Mais quittons les débats qui ne convaincront pas ceux qui ne veulent pas voir la responsabilité de l'Etat français en se cachant derrière de mauvais artifices, et revenons au recueil.

Le titre n'est pas complétement exact, car si beaucoup de lettres sont parties de Drancy, la collection est en réalité bien plus riche et variée. Elle comporte même des lettres que des déportés ont réussi à glisser hors d'un wagon avant son départ, quitte à ce que cette lettre soit récupérée par un simple passant. Il y a aussi les nombreuses suppliques adressées au Maréchal (avec une déférence qui ne semble pas toujours feinte), à Laval ou au responsable du Commissariat Général aux Questions Juives (Xavier Vallat puis Darquier de Pellepoix), qui trahissent une profonde incompréhension. Il y a aussi une ou deux lettres d'antisémites se plaignant qu'on n'en fait pas assez pour éradiquer les Juifs de la surface de la Terre. Il y a enfin des lettres émises d'autres camps que Drancy, comme un interné de Gurs raflé à Pau, et pas mal de lettres de Pithiviers et Beaune-la-Rolande (deux camps du Loiret qui absorbèrent par exemple une partie des raflés du Vélodrome d'Hiver), ainsi que Compiègne, le camp pour les VIP marqué par une activité intellectuelle intense.

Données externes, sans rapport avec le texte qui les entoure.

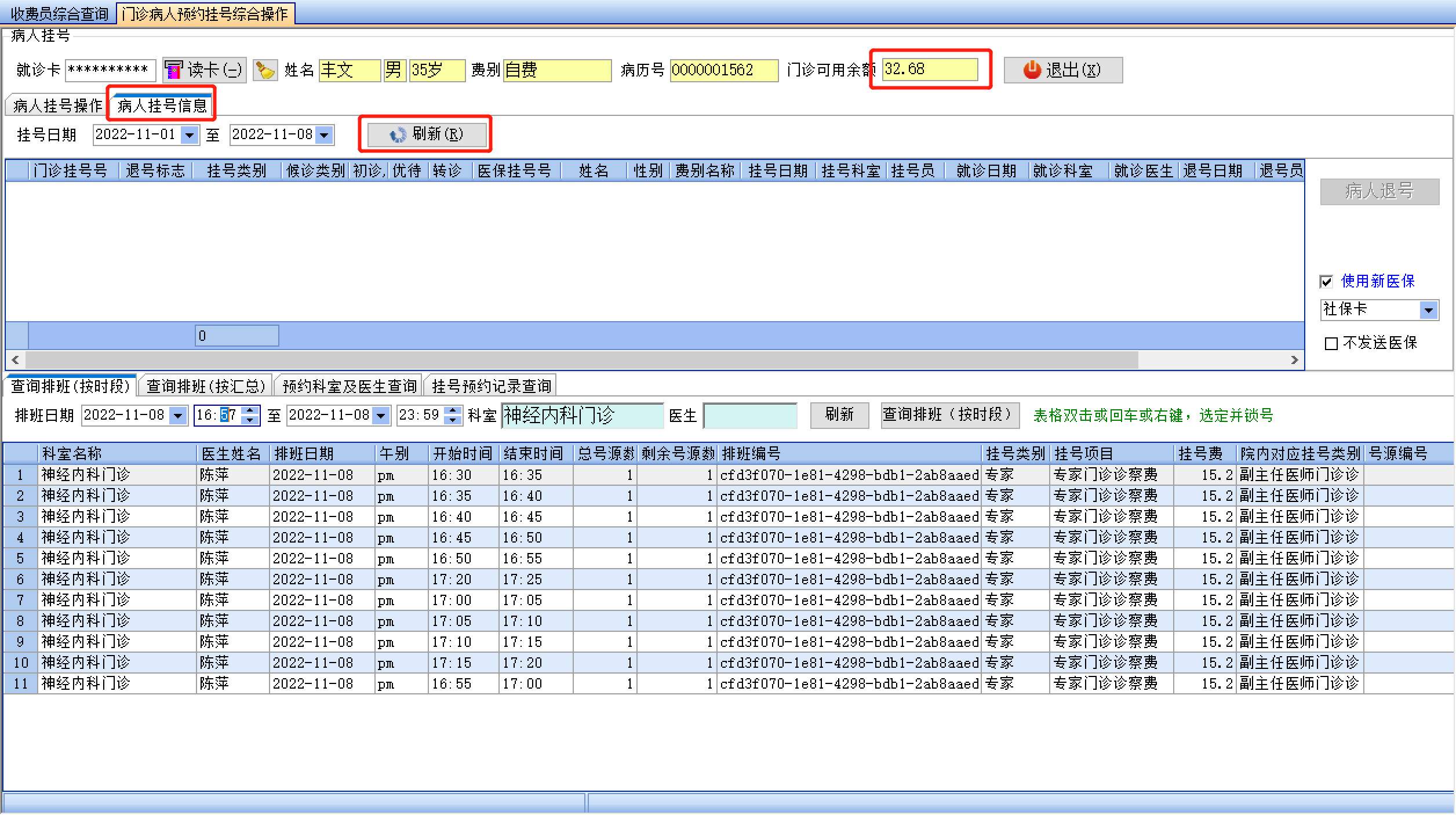Screen dimensions: 1456x815
Task: Increase start time with spinner up arrow
Action: pyautogui.click(x=250, y=410)
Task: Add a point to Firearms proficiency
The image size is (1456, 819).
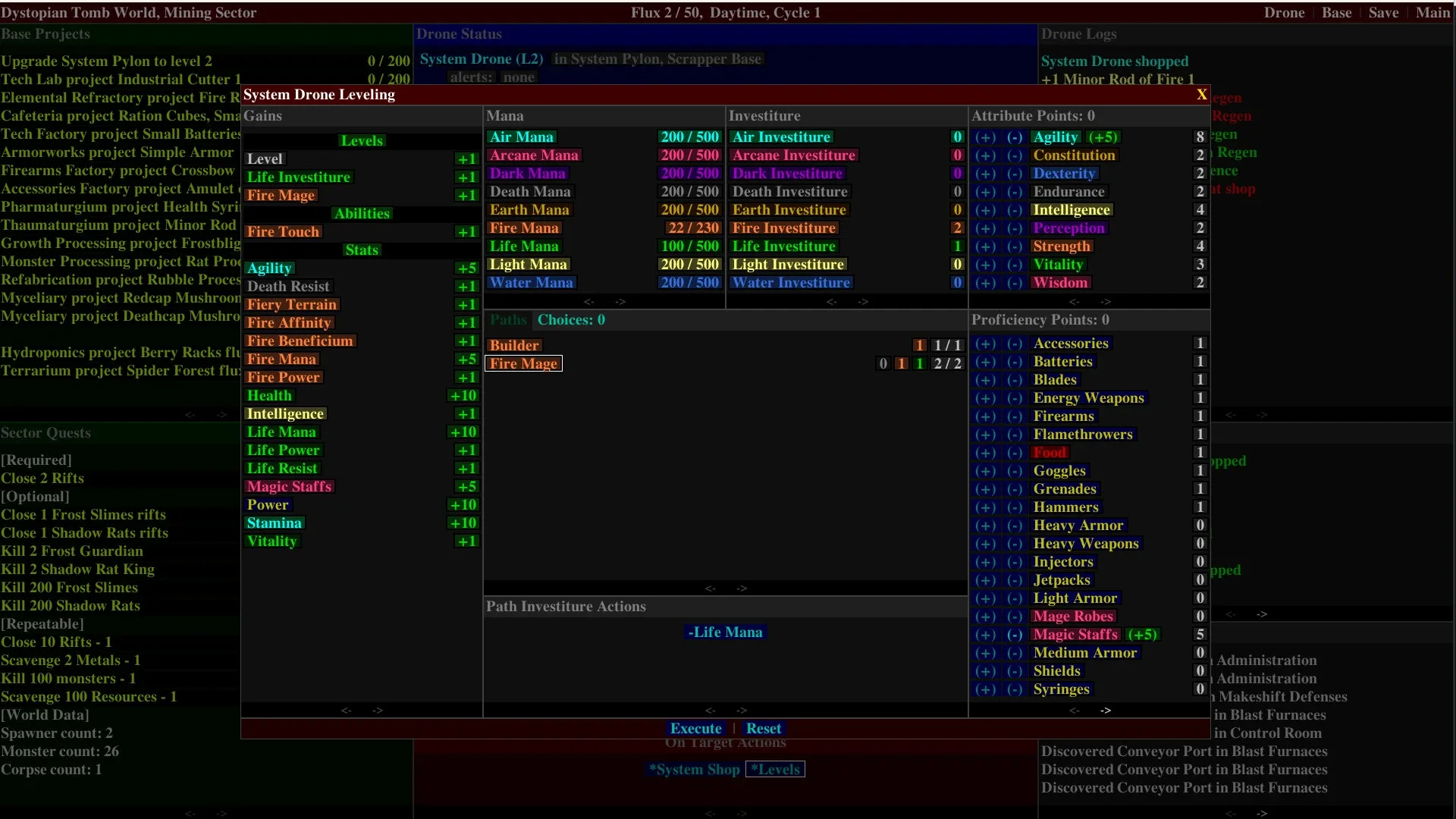Action: [985, 416]
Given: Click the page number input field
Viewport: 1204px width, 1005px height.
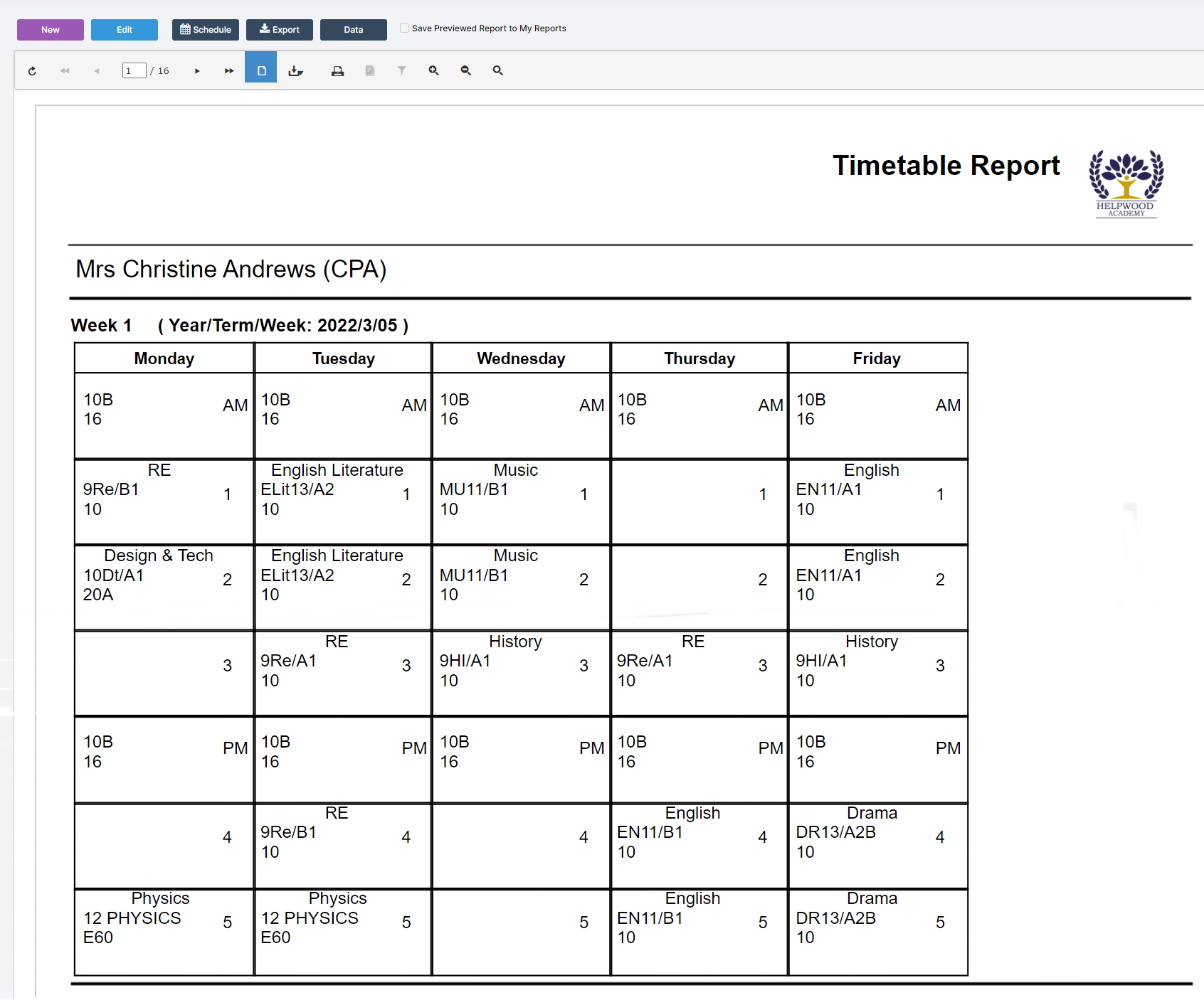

Il y a des Juifs étrangers : certaines lettres sont traduites du yiddish (elles ont moins à choisir leurs mots pour contrer la censure), ou dans un français à la syntaxe maladroite.

il y a des destins très différents. Ceux qui sont raflés dès 1941 resteront parfois plusieurs années à Drancy. Ceux raflés en 1942 ou 1943 resteront parfois moins d'un mois. L'administration du camp varie : au départ, c'est plutôt la préfecture de Paris, puis sur la fin ce sera le SS Aloïs Brunner, avec des conditions plus drastiques concernant le courrier et les colis.

Il est frappant de voir la multitude des expériences qu'ont ces gens de la détention. Certains mentent pour ne pas alarmer leurs proches, d'autres plus jeunes sont insouciants. Beaucoup sont persuadés qu'on va les envoyer à Dresde. Certains espèrent obtenir un certificat de fourreur : les nazis ont besoin de Juifs spécialisés dans la fourrure pour confectionner des manteaux pour la guerre à l'Est. il y a la promiscuité, l'ennui (beaucoup demandent des livres), mais aussi des amitiés qui naissent. Il y a aussi quelques personnalités qui émergent au fil d'une série de lettres. Et pour nous, un sentiment terrible car les notes nous disent quand ce flot se terminera et nous voyons approcher la date, sans que les lettres trahissent toujours d'inquiétude. et toujours cette phrase fatidique, toujours la même : "Je pars aujourd'hui pour une destination inconnue", en général suivie par des phrases pour dédramatiser : ne t'inquiète pas, on se reverra, j'ai bon moral etc...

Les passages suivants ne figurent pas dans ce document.